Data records
>>

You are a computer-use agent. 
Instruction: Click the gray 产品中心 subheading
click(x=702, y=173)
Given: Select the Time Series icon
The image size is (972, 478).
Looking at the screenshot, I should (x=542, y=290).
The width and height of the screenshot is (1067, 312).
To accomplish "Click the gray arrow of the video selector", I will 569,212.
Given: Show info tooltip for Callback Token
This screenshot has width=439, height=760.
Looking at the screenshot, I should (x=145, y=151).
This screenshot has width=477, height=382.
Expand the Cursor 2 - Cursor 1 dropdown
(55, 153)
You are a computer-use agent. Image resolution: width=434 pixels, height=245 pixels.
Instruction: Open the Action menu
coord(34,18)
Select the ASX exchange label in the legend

<<

== Task to complete ==
Set down the lines from the one with "You are a computer-use agent. Image" through the end of the data above. Keep each exactly as written and add no other line.

== Answer to this task ==
You are a computer-use agent. Image resolution: width=434 pixels, height=245 pixels.
Instruction: Open the Action menu
coord(34,18)
Select the ASX exchange label in the legend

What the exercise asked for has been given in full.